Excerpted passage:
>>

The why of seating depth ?

Fishbone,

I had a stoney point tool, the problem lays in the case. Unless you fireform a case three times and then tap it your self, it is impossible for the tool to give a correct reading as the headspace will be wrong. Making a case for every barrel is just to much of a PIA to do all the time. The only measurement you are getting, without making your own cases, is from the shoulder to the lands and what you need is from the casehead to the lands. So basically, your measuring from the shoulder to lands and measuring from the casehead to lands...it just don't work without fitted cases. Chambering a round with a bullet and letting the rifling push the bullet in while it is using the casehead as a base is the only way to achieve what your wanting other than fireforming cases and tapping them. Just think about it a while.

Hovis

Hovis,
While I agree with your above post, consider the following. Using a headspace gauge, measure the distance from the casehead to the shoulder on a case fired at least three times in your chamber; record the measurement. Now do the same with the Stoney Point or Hornady modified case. The modified unfired case will be approx. .003+ less than your fired case. Add this dimension to the measurement obtained with the SP or Hornady modified case and the measurement to the lands should be right.

<<

Tasks for this exercise:
1. Name every pair of points between which the seating depth thread describes taking a measurement, listing each distinct pair once.
2. Render this sentence from the seating depth thread in Spanish: "Using a headspace gauge, measure the distance from the casehead to the shoulder on a case fired at least three times in your chamber; record the measurement."
3. Extend the seating depth thread, picking up right after its final sentence.
The rows below were drawn from a separate source and are unrelated to the seating depth thread.

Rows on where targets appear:
>>

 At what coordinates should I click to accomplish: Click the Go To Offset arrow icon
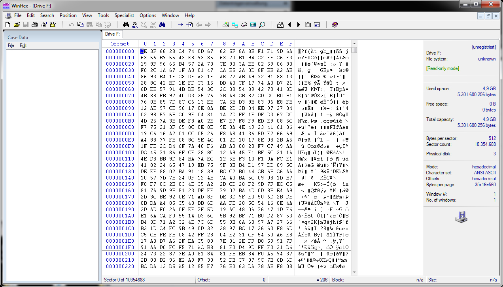pos(180,25)
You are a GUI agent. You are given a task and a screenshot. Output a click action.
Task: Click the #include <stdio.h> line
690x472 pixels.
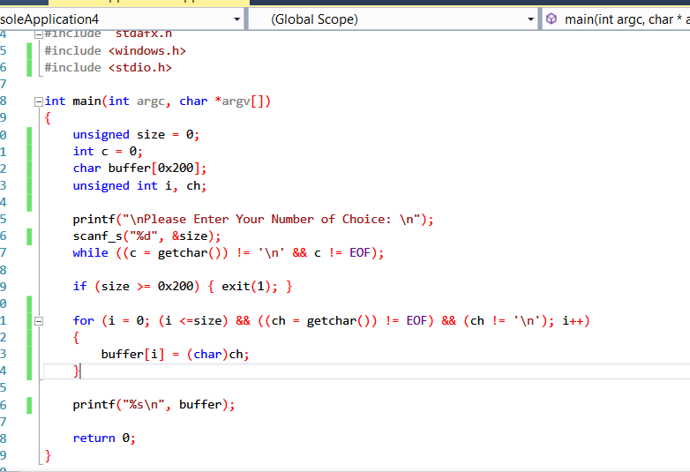pyautogui.click(x=108, y=68)
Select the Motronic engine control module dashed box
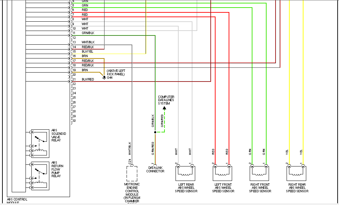This screenshot has width=339, height=205. point(132,173)
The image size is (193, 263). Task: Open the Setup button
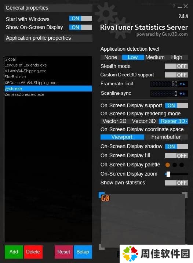tap(83, 252)
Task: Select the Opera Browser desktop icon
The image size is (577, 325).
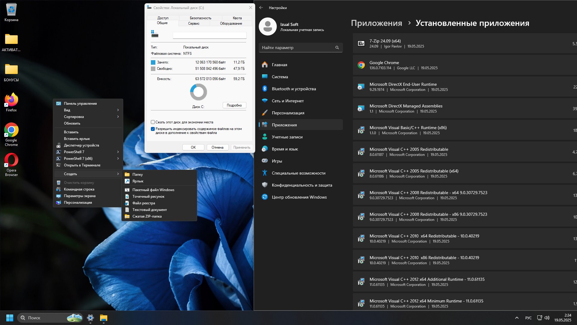Action: (x=11, y=165)
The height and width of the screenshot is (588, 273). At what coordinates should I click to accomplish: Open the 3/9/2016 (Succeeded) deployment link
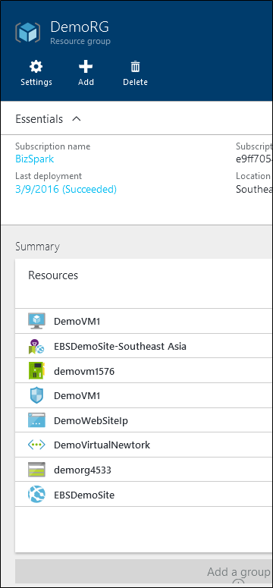pos(66,190)
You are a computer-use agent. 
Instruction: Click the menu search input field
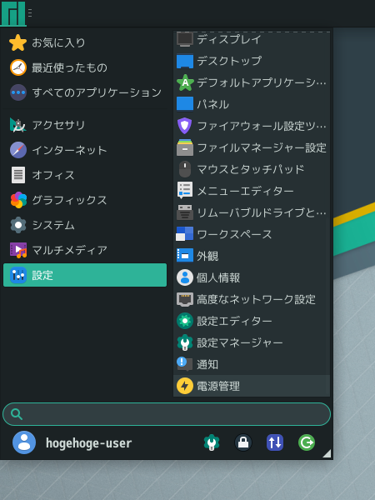(x=167, y=414)
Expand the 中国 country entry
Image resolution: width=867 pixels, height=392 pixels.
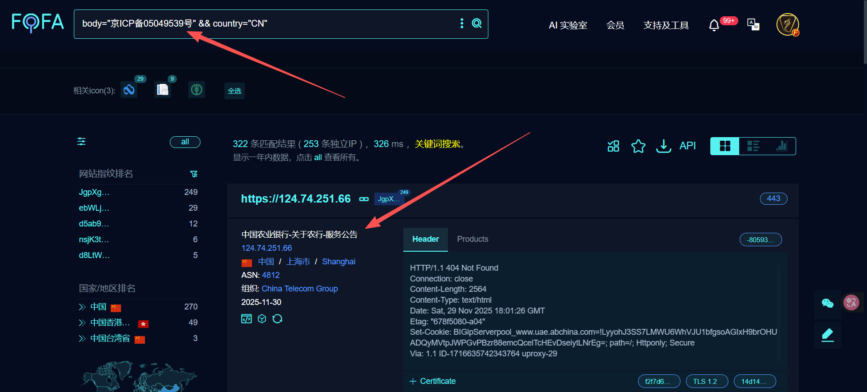(82, 307)
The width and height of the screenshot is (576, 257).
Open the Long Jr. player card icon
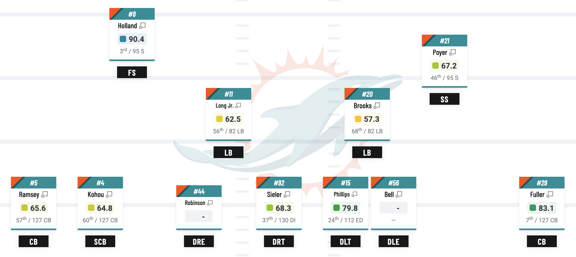pyautogui.click(x=238, y=106)
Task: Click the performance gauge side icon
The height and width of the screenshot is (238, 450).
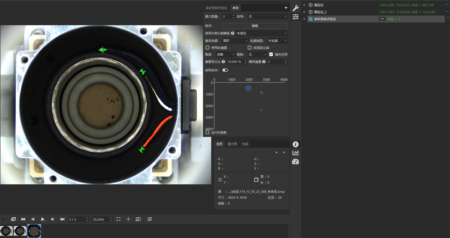Action: (296, 162)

<<

The responses:
1.
- From the shoulder to the lands
- From the casehead to the lands
- From the casehead to the shoulder

2. Con un calibrador de headspace, mida la distancia desde la base del casquillo hasta el hombro en un casquillo disparado al menos tres veces en su recámara; anote la medida.

3.
 
Chino I had started another thread about the length of my brass before sizing and after.
You note .003 diff which is what I find with mine. Is that what you find to be normal?
 
I see your point, Hovis. The brass I'm using was well fire formed in my chamber before sending it to Hornady for drill/tapping. I would think that the tool should provide an accurate reading, except that it is completely dependent on zero head space. Using that same brass and a rod through the bore (attached to the brass) may be able to indicate head space. Then adding the head space value to the Hornady measurement could provide a useful number. That sounds Rube Goldbergish. I'll try clambering a dummy to engrave a bullet again.
 
Guys again this isn't rocket science, use a piece of fire formed brase with the neck tension enough to be able to hold the bullet so its not left in the chamber when you pull it out. Now with the bullet just part way in the case enough to hold it put it in the chamber and close the bolt, now instead of pulling it out and messuring it, open the bolt part way then close it again. I do this 2 to 3 times then pull it out and measure. now write down the measurement and do it three more times to make sure you get the same reading . Now you have your jam for that rifle.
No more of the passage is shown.